§ **Input data**:
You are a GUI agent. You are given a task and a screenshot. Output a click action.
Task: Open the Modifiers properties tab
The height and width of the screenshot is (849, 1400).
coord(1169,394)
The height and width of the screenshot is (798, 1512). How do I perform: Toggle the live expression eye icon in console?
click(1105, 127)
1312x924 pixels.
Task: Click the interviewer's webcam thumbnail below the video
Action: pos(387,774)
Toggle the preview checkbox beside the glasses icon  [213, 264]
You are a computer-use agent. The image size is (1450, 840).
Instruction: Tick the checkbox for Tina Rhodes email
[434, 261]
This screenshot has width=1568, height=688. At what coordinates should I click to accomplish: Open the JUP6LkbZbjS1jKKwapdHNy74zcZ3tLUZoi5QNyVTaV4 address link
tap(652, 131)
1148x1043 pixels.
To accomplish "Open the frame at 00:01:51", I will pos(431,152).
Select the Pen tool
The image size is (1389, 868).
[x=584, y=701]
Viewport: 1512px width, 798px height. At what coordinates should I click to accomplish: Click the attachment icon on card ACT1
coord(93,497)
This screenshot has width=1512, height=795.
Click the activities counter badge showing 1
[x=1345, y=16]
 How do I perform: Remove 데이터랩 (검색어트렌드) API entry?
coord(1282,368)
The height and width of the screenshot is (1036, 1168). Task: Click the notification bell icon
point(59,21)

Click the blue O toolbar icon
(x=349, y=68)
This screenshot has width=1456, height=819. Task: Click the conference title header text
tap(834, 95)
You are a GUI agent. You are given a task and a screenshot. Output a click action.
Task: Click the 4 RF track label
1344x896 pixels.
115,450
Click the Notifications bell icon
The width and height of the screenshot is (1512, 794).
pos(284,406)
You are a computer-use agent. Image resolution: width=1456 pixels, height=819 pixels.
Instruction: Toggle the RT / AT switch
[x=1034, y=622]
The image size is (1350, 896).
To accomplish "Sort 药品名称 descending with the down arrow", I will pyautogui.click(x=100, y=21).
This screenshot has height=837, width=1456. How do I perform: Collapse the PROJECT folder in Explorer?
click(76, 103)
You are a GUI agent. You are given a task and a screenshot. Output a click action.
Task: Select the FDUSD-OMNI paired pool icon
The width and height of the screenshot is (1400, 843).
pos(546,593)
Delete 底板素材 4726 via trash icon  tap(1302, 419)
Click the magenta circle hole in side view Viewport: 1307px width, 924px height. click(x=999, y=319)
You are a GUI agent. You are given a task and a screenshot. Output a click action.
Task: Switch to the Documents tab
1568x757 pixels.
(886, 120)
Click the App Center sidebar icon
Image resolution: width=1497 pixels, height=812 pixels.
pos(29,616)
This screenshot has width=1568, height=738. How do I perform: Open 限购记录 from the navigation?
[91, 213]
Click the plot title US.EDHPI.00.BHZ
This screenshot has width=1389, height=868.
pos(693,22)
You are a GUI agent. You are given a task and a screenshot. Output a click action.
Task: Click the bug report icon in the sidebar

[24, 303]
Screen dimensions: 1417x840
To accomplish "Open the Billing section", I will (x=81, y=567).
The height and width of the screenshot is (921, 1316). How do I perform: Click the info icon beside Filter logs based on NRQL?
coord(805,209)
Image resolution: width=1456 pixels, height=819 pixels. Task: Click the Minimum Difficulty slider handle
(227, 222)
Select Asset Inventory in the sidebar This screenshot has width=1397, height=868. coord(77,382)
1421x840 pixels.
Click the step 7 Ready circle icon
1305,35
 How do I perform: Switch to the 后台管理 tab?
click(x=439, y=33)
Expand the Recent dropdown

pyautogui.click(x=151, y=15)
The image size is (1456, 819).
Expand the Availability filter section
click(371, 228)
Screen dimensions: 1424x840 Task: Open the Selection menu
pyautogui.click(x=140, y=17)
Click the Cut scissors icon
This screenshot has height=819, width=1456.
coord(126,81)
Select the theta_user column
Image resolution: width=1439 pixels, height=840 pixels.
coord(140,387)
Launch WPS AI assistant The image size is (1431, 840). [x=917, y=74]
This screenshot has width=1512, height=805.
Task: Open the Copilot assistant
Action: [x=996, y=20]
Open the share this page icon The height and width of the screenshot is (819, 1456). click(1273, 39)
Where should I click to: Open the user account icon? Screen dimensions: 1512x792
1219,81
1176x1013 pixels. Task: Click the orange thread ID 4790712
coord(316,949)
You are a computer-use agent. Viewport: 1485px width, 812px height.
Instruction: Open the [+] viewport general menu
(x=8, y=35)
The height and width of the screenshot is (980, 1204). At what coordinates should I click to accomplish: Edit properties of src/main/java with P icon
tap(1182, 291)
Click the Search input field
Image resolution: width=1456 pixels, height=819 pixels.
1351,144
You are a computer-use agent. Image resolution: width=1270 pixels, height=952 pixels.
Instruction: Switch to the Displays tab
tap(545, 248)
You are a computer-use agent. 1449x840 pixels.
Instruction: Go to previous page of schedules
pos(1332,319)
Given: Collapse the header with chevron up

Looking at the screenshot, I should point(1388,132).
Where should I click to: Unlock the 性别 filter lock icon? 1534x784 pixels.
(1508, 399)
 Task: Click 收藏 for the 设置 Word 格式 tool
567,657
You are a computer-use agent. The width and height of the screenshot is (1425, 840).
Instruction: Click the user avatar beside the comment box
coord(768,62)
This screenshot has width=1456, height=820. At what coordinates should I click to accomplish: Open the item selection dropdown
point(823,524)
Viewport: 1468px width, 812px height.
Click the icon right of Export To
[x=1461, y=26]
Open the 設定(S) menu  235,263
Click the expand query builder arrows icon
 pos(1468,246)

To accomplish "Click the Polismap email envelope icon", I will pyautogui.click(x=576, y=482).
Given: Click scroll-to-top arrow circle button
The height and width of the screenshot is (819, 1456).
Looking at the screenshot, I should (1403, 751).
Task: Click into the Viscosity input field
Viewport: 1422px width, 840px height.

§ **Task directions**:
Keeping each line exactly as it is, retype all of the data.

§ **Result of the task**:
You are a GUI agent. You are given a task and a screenshot. Output a click action.
Task: Open the Modifiers properties tab
The height and width of the screenshot is (849, 1400).
coord(1169,394)
The height and width of the screenshot is (798, 1512). How do I perform: Toggle the live expression eye icon in console?
click(1105, 127)
1312x924 pixels.
Task: Click the interviewer's webcam thumbnail below the video
Action: pos(387,774)
Toggle the preview checkbox beside the glasses icon  [213, 264]
You are a computer-use agent. The image size is (1450, 840).
Instruction: Tick the checkbox for Tina Rhodes email
[434, 261]
This screenshot has width=1568, height=688. At what coordinates should I click to accomplish: Open the JUP6LkbZbjS1jKKwapdHNy74zcZ3tLUZoi5QNyVTaV4 address link
tap(652, 131)
1148x1043 pixels.
To accomplish "Open the frame at 00:01:51", I will pos(431,152).
Select the Pen tool
The image size is (1389, 868).
[x=584, y=701]
Viewport: 1512px width, 798px height. At what coordinates should I click to accomplish: Click the attachment icon on card ACT1
coord(93,497)
This screenshot has width=1512, height=795.
Click the activities counter badge showing 1
[x=1345, y=16]
 How do I perform: Remove 데이터랩 (검색어트렌드) API entry?
coord(1282,368)
The height and width of the screenshot is (1036, 1168). Task: Click the notification bell icon
point(59,21)

Click the blue O toolbar icon
(x=349, y=68)
This screenshot has width=1456, height=819. Task: Click the conference title header text
tap(834, 95)
You are a GUI agent. You are given a task and a screenshot. Output a click action.
Task: Click the 4 RF track label
1344x896 pixels.
115,450
Click the Notifications bell icon
The width and height of the screenshot is (1512, 794).
pos(284,406)
You are a computer-use agent. Image resolution: width=1456 pixels, height=819 pixels.
Instruction: Toggle the RT / AT switch
[x=1034, y=622]
The image size is (1350, 896).
To accomplish "Sort 药品名称 descending with the down arrow", I will pyautogui.click(x=100, y=21).
This screenshot has height=837, width=1456. How do I perform: Collapse the PROJECT folder in Explorer?
click(76, 103)
You are a GUI agent. You are given a task and a screenshot. Output a click action.
Task: Select the FDUSD-OMNI paired pool icon
The width and height of the screenshot is (1400, 843).
pos(546,593)
Delete 底板素材 4726 via trash icon  tap(1302, 419)
Click the magenta circle hole in side view Viewport: 1307px width, 924px height. click(x=999, y=319)
You are a GUI agent. You are given a task and a screenshot. Output a click action.
Task: Switch to the Documents tab
1568x757 pixels.
(886, 120)
Click the App Center sidebar icon
Image resolution: width=1497 pixels, height=812 pixels.
pos(29,616)
This screenshot has width=1568, height=738. How do I perform: Open 限购记录 from the navigation?
[91, 213]
Click the plot title US.EDHPI.00.BHZ
This screenshot has width=1389, height=868.
pos(693,22)
You are a GUI agent. You are given a task and a screenshot. Output a click action.
Task: Click the bug report icon in the sidebar

[24, 303]
Screen dimensions: 1417x840
To accomplish "Open the Billing section", I will (x=81, y=567).
The height and width of the screenshot is (921, 1316). How do I perform: Click the info icon beside Filter logs based on NRQL?
coord(805,209)
Image resolution: width=1456 pixels, height=819 pixels. Task: Click the Minimum Difficulty slider handle
(227, 222)
Select Asset Inventory in the sidebar This screenshot has width=1397, height=868. coord(77,382)
1421x840 pixels.
Click the step 7 Ready circle icon
1305,35
 How do I perform: Switch to the 后台管理 tab?
click(x=439, y=33)
Expand the Recent dropdown

pyautogui.click(x=151, y=15)
The image size is (1456, 819).
Expand the Availability filter section
click(371, 228)
Screen dimensions: 1424x840 Task: Open the Selection menu
pyautogui.click(x=140, y=17)
Click the Cut scissors icon
This screenshot has height=819, width=1456.
coord(126,81)
Select the theta_user column
Image resolution: width=1439 pixels, height=840 pixels.
coord(140,387)
Launch WPS AI assistant The image size is (1431, 840). [x=917, y=74]
This screenshot has width=1512, height=805.
Task: Open the Copilot assistant
Action: [x=996, y=20]
Open the share this page icon The height and width of the screenshot is (819, 1456). click(1273, 39)
Where should I click to: Open the user account icon? Screen dimensions: 1512x792
1219,81
1176x1013 pixels. Task: Click the orange thread ID 4790712
coord(316,949)
You are a computer-use agent. Viewport: 1485px width, 812px height.
Instruction: Open the [+] viewport general menu
(x=8, y=35)
The height and width of the screenshot is (980, 1204). At what coordinates should I click to accomplish: Edit properties of src/main/java with P icon
tap(1182, 291)
Click the Search input field
Image resolution: width=1456 pixels, height=819 pixels.
1351,144
You are a computer-use agent. Image resolution: width=1270 pixels, height=952 pixels.
Instruction: Switch to the Displays tab
tap(545, 248)
You are a computer-use agent. 1449x840 pixels.
Instruction: Go to previous page of schedules
pos(1332,319)
Given: Collapse the header with chevron up

Looking at the screenshot, I should point(1388,132).
Where should I click to: Unlock the 性别 filter lock icon? 1534x784 pixels.
(1508, 399)
 Task: Click 收藏 for the 设置 Word 格式 tool
567,657
You are a computer-use agent. The width and height of the screenshot is (1425, 840).
Instruction: Click the user avatar beside the comment box
coord(768,62)
This screenshot has width=1456, height=820. At what coordinates should I click to accomplish: Open the item selection dropdown
point(823,524)
Viewport: 1468px width, 812px height.
Click the icon right of Export To
[x=1461, y=26]
Open the 設定(S) menu  235,263
Click the expand query builder arrows icon
 pos(1468,246)

To accomplish "Click the Polismap email envelope icon", I will pyautogui.click(x=576, y=482).
Given: Click scroll-to-top arrow circle button
The height and width of the screenshot is (819, 1456).
Looking at the screenshot, I should (1403, 751).
Task: Click into the Viscosity input field
Viewport: 1422px width, 840px height.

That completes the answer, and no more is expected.